Cepen­dant, il nous fal­lut plus de temps qu’à l’ac­cou­tu­mée. Claude ne mar­chait pas encore aus­si rapi­de­ment que d’ha­bi­tude. Il lui fal­lait encore de longues pauses.

C’est au cours de l’une d’elles que l’on remar­qua la colonne de camions qui arri­vait à Furet. Les mili­taires s’é­taient dépla­cés en nombre.

On les vit ras­sem­bler la popu­la­tion sur la place du vil­lage. La réunion dura plus d’une heure. Puis ils se dis­per­sèrent : deux camions prirent la route vers Bas­tide, tan­dis que les autres res­taient à Furet.

On prit à peine le temps de manger.

Mona et moi repar­tîmes presque aus­si­tôt vers les ruines du Veillard.

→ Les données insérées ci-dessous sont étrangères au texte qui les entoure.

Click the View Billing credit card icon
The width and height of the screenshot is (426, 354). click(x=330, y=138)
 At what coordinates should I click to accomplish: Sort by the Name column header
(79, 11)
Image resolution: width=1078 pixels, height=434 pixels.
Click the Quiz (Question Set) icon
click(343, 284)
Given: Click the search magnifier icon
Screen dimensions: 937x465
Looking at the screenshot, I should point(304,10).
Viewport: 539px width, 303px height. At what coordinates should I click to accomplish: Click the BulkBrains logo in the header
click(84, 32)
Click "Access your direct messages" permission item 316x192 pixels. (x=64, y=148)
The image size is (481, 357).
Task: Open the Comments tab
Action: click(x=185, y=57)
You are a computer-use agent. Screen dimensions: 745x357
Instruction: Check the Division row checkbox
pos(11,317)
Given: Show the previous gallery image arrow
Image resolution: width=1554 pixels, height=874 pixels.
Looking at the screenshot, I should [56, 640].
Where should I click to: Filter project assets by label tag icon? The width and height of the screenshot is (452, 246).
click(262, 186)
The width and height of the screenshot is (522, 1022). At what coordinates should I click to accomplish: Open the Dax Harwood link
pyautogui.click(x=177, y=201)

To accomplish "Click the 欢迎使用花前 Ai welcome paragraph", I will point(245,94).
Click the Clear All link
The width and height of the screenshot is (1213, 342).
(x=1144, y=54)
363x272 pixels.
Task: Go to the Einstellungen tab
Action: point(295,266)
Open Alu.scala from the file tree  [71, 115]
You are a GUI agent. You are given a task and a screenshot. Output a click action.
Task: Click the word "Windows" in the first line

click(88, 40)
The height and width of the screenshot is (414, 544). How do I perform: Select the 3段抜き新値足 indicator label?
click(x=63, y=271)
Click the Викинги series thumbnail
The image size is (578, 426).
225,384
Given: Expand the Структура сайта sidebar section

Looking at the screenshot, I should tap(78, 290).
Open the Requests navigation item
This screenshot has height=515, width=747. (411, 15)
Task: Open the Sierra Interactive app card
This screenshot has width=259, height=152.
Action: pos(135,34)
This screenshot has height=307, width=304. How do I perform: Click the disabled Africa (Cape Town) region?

On y arri­va après à peine une heure de marche rapide. On rele­va la boîte aux lettres.

“Aujourd’­hui est un bien triste jour, encore une fois. Ce matin, un bataillon com­plet s’est ins­tal­lé à Furet. Quelques-uns sont mon­tés à Bas­tide. Les autres sont res­tés au village.

Ils ont réqui­si­tion­né les mai­sons vides et nous ont inter­dit de quit­ter le vil­lage. Il n’est donc plus ques­tion de vous ravi­tailler comme nous le fai­sions jusqu’alors.

L’en­ne­mi est dans nos murs ; il s’est ins­tal­lé dans vos mai­sons. Il a pris la mai­rie comme quar­tier général.

J’ai deman­dé à ma petite-nièce de vous appor­ter ce mot pour vous pré­ve­nir. J’es­père qu’ils ne s’en pren­dront pas à une enfant de six ans qui veut pro­me­ner son chien.”

Le mot n’é­tait pas signé, mais l’é­cri­ture était celle de Joseph Belhomme.